## WORK TASK
Extend the podcast episode summary on Brittany Rogers, starting after its last sentence.

## EXERCISE TEXT
It’s up to you to constantly prioritize your users; what they want, how they’re feeling, digging into the data and putting yourself in their shoes.
— Brittany rogers

 

The 2x Women in Tech Podcast with Chelsea Behrens

Brittany Rogers, Senior Product Manager at Microsoft

The big takeaway on this episode of The 2x Women in Tech Podcast is: Don’t let what you think you don’t know stop you! Brittany Rogers had an English Literature degree and no particular interest in anything technical. And, yet, she has built an amazing career with a broad range of roles at both Amazon and Microsoft. 

This conversation teases out just how transferrable so-called “soft skills” can be within the tech industry, especially in the product management space. Brittany lays out first steps for transitioning into tech. More than writing code, the strongest candidates demonstrate flexibility and adaptability. The fluid nature of business requirements also makes the ability to communicate, synthesize information, write reports and facilitate among groups highly valued. As an English Literature major, Brittany would hardly have imagined a career in tech. But she has loved the robust challenge and a learning curve supported by her adeptness with reading, writing, galvanizing teams, and managing milestones.

Brittany defines terms, deconstructs various roles, highlights highly coveted skills and shares her best advice for women who may be limiting themselves because of false assumptions about what they have to offer. Learn about how to transition into a variety of roles within the tech industry and, in particular, what product management looks like from the inside.

Key Takeaways:

  • What’s the goal of product management? Understanding customer problems and creating solutions to those problems. It’s a collaborative endeavor that can involve multiple teams and priorities.

  • Brittany’s Top 3 Optimal Skill Sets for Product Management:

    • The ability to absorb ambiguity and unfamiliar subjects/challenges.

    • The ability to be flexible and drop what you’re doing abruptly in response to changing circumstances or fluid requirements.

    • The ability to empathize with and advocate for your user, always putting their agenda ahead of your own.

  • Brittany shares her career journey:

    •  An undergrad liberal arts degree from Western Washington University led to early tech-adjacent on-the-job training at a small company that got her started in the space. She worked with XML (a coding language), product and global team management — all experiences that have served her well throughout her career.

## DATA SECTION

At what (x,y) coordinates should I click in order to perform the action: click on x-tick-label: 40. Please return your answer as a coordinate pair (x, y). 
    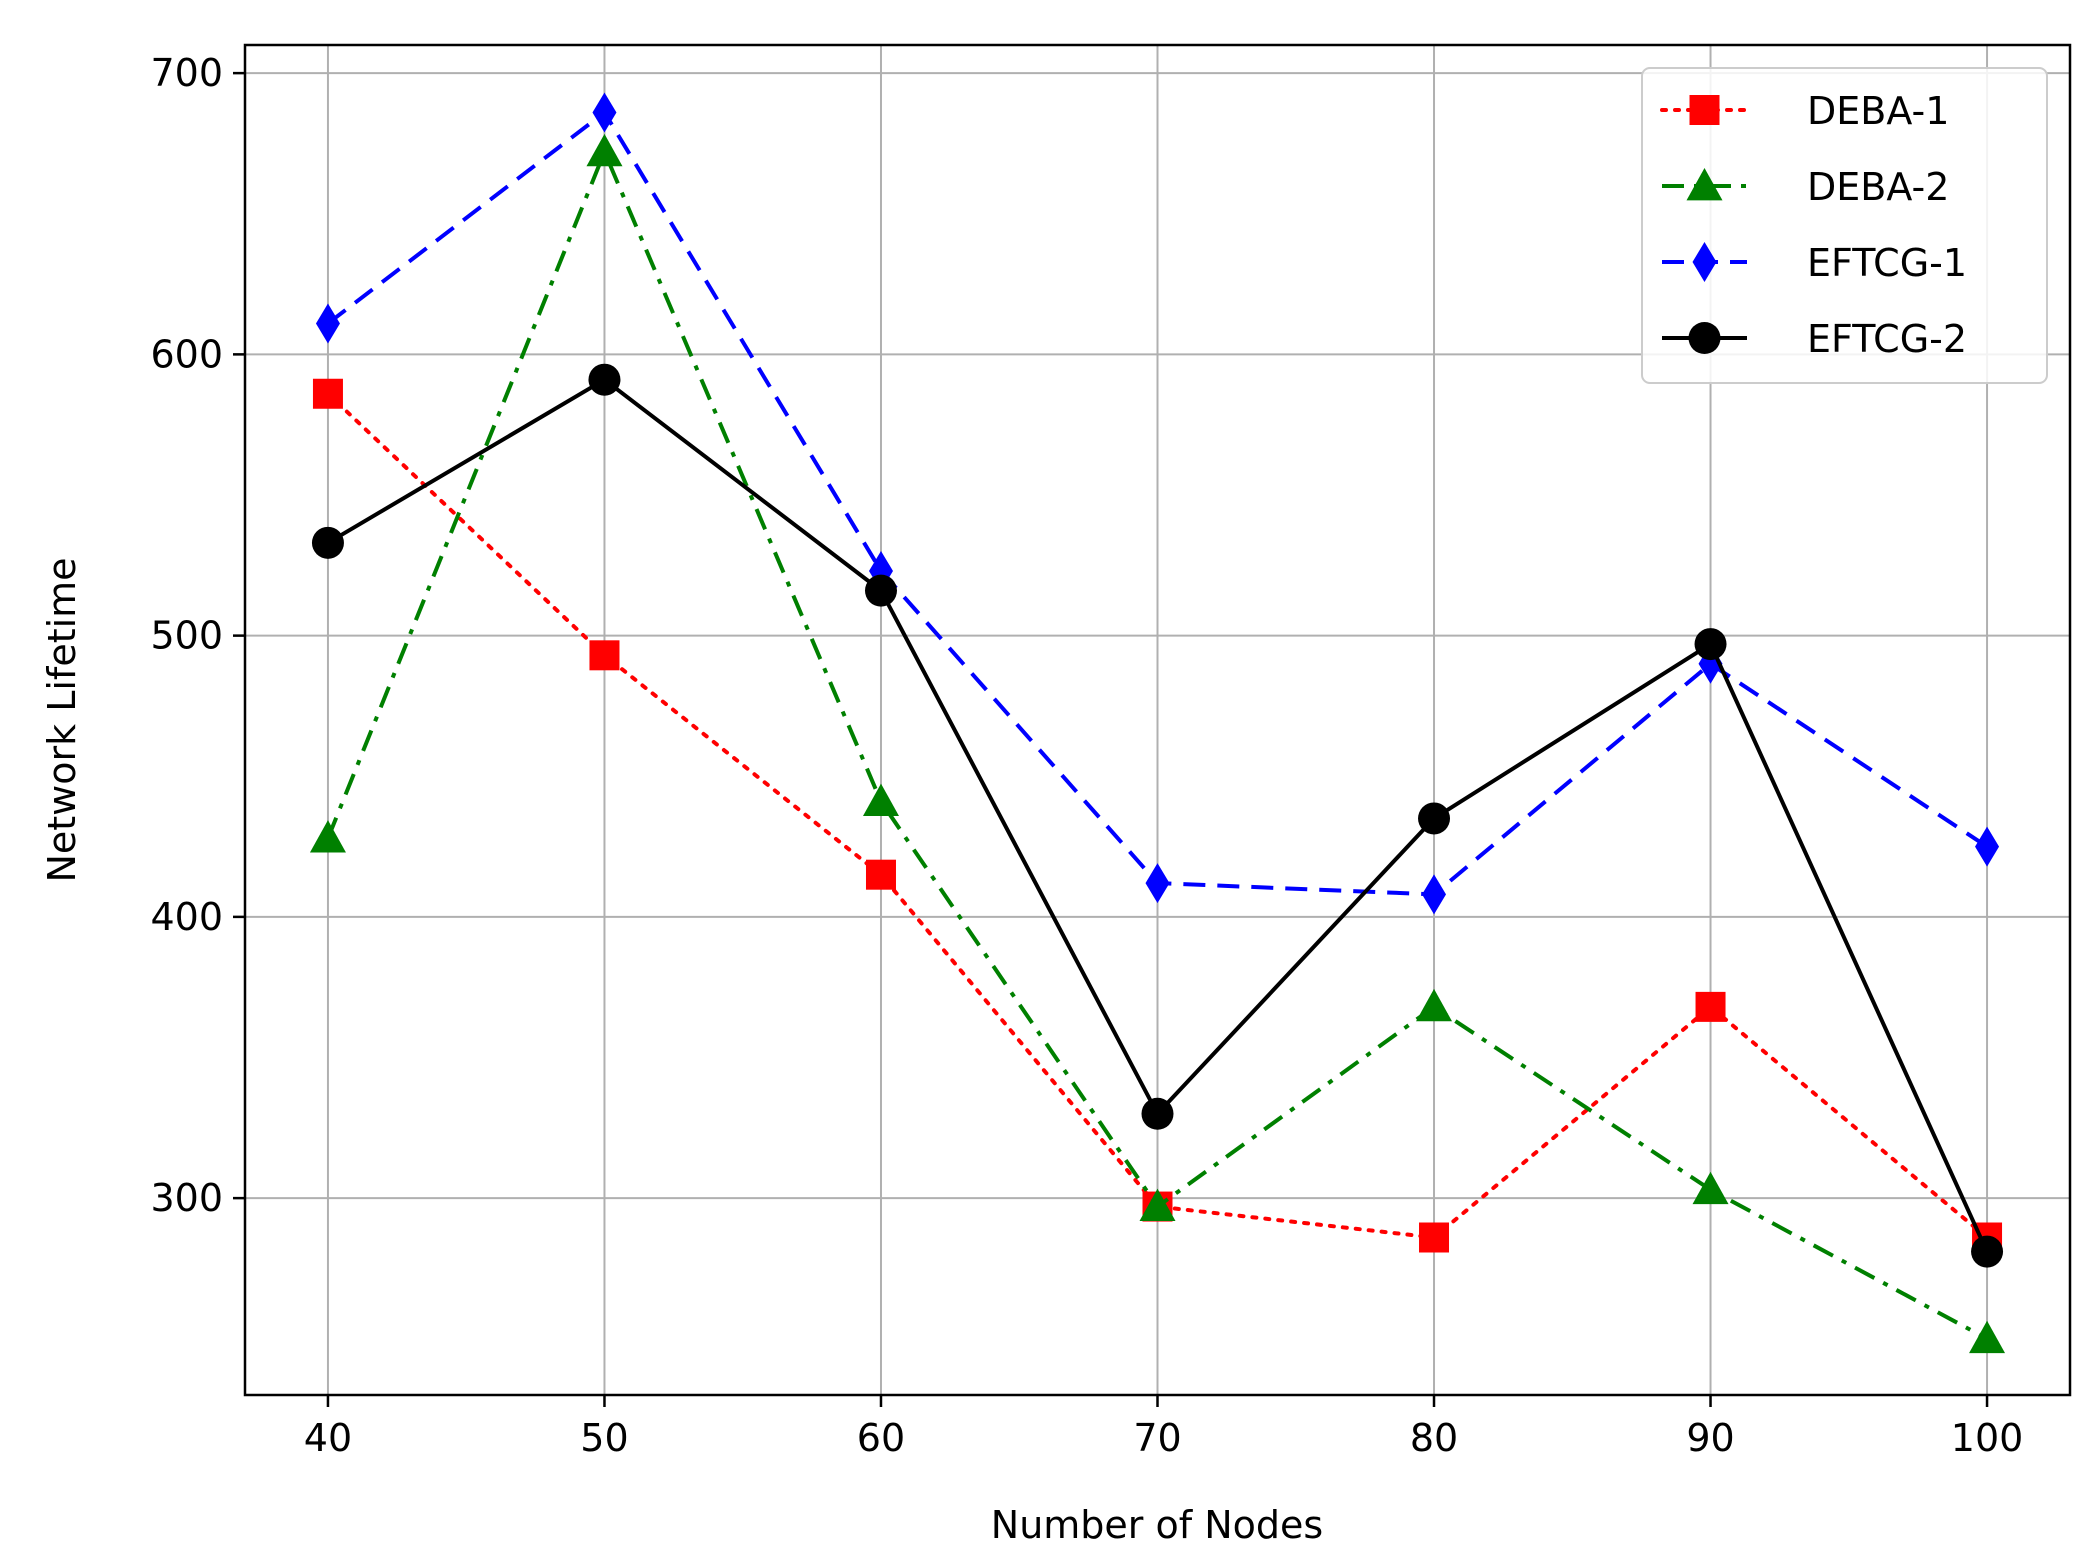
    Looking at the image, I should click on (328, 1438).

## SOLVED EXERCISE
    • Brittany went on to a series of roles at Amazon, where she put her passion for reading and writing to work in content, program management, marketing and ultimately her ideal niche in product management. 

    • Brittany has more recently transferred her skill set over to her current role at Microsoft.

  • Product management wasn’t something Brittany would have imagined as a good fit, given that she wasn’t technically oriented. But in fact she had exactly the skills to facilitate a great customer experience.

  • While engineers do populate the product management space, there are also many people with other types of backgrounds (liberal arts, business, marketing) who also make an excellent fit.

  • Distinguishing between project, program and product management:

    • Project Management: Involves a finite project.

    • Program Management: Involves multiple projects under one industry or sector umbrella.

    • Product Management: Overseeing projects having to do with an app or tech device across teams (hardware or software engineering, digital, marketing).

  • Brittany’s recommended first steps for getting started in tech: 

    • Building a network through platforms such as LinkedIn, meetups and other professional groups.

    • Look for a mentor who can make introductions and provide experiential support.

    • Tap all the online research and resources available.

  • Beyond FAANG (Facebook, Amazon, Apple, Netflix, Google): Brittany breaks down some of the differences to consider when looking at large versus small- or medium-sized tech companies. What do you want in terms of culture, values, interests?

  • Top Takeaways from Brittany’s Nine-Year Tenure at Amazon:

    • Invest in relationships early and constantly. They produce opportunities you would not otherwise encounter.

    • Even (or especially) in the world of remote or hybrid work, it’s important to make maintaining personal connections a priority.

    • Speak up! The only way to seize opportunities is to communicate that you’re interested and eager to learn.

    • Criticism and hard questions are not personal.

  • Brittany’s strategy for learning to absorb criticism: Decouple your personal commitment to projects from totally unrelated business goals or impacts that may factor in.

  • Work is work. Home is home. Brittany tries very hard to focus on her husband, child and other activities when she’s off the clock.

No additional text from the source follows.